Yunanistan'ın neredeyse on yıl süren borç krizi sırasında, Atina'nın AB'ye meydan okuması, sonunda Yunanistan'ı euro bölgesinden çıkarma tehdidiyle ağır bastı; bu, Yunan tasarruflarının değerini yok edecek bir hareketti. Ancak Fransa'yı avro bölgesinden veya AB'nin kendisinden çıkarmak neredeyse düşünülemez. 1950'lerden bu yana AB projesinin tamamı Fransa ve Almanya etrafında inşa edildi.

Fransa'nın AB'de ve euro para sisteminde kalması daha muhtemel ancak spoiler görevi görecek. Bu durum, şu anda Rusya'ya karşı birleşme çabası içinde olan AB'nin bütünlüğünü ve istikrarını zedeleyecektir.

Macron istifa etmedikçe (ki pek mümkün görünmüyor) Fransa'yı uluslararası zirvelerde ve AB toplantılarında temsil etmeye devam edecek. Ancak anketlerdeki son dakika dalgalanması hariç, mevcut Fransa cumhurbaşkanının seçimlerde ciddi şekilde azalmış bir figür olarak ortaya çıkması muhtemel.

Macron'un Avrupalı ​​meslektaşlarından bazıları bu görüntüye sessizce hayran olabilir. Ancak Fransa'nın gerilemesi ve öfkesinin Avrupa üzerindeki genel etkisi çok kötü olacak.

Ulusal İttifak'ın asıl fikri, Fransız egemenliği adına AB'ye karşı çıkmaktı. Ancak son yıllarda aşırı sağ liderler katı Avrupa şüpheciliğinin seçmenleri ve piyasaları korkutup yabancılaştırabileceğini fark etti. Perikatan Nasional, 2017 başkanlık seçimini kaybettikten sonra AB'den ayrılma konuşmasından sessizce vazgeçti.

AB ve Almanya ile karşı karşıya gelmeyle birleşen ekonomik kriz, Ulusal İttifak'ın milliyetçi ve çatışmacı içgüdülerine geri dönmesine neden olabilir. Veya yönetimin gerçekleri onu AB ile uzlaşmaya zorlayabilir.
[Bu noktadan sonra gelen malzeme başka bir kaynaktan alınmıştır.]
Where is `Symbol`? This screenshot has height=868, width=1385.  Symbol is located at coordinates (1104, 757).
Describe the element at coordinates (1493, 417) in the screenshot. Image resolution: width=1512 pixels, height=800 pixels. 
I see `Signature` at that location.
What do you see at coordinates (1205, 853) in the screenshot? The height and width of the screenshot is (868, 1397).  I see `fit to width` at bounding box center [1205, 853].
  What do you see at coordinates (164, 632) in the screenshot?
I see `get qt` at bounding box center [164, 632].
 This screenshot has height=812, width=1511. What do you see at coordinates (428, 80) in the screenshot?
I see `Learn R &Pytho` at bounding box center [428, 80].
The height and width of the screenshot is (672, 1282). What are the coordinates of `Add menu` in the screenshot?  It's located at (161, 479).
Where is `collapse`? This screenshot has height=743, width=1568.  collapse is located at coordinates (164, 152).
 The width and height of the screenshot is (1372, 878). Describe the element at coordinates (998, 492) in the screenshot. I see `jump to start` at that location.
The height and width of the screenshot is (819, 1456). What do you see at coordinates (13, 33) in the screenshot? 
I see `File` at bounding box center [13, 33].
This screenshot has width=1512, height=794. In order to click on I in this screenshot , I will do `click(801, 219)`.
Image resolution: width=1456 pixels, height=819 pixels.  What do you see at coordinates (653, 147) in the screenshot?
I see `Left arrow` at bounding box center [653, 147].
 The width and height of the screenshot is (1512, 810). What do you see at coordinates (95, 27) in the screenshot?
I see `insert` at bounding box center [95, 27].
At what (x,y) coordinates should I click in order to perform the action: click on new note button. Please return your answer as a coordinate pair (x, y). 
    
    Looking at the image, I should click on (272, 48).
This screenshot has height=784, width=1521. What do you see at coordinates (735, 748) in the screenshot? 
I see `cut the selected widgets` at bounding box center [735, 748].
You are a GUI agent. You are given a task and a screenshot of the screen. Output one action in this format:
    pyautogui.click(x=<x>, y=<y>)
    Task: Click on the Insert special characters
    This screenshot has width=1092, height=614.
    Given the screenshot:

Hafızası iyi olanlar, Sosyalist hükümetin radikal bir sol gündemi uygulamaya çalıştığı 1980'lerin başında Fransa'daki ekonomik krizi hatırlayacaktır. Bu kriz, Jacques Delors'un önce Fransa maliye bakanı, daha sonra da Avrupa Komisyonu başkanı olarak yükselişiyle doruğa ulaştı. Brüksel'de Delors, Avrupa entegrasyonu ve avronun piyasaya sürülmesi konusunda büyük ilerlemeler sağlanması için baskı yaptı.

Tarihin kendisini aynı şekilde tekrar etmesi pek olası değildir. Benzer şekilde, onlarca yıllık deneyim, AB'nin ölümcül görünen tehditlerin üstesinden gelmekten aciz olduğunu varsaymanın yanlış olabileceğini göstermiştir.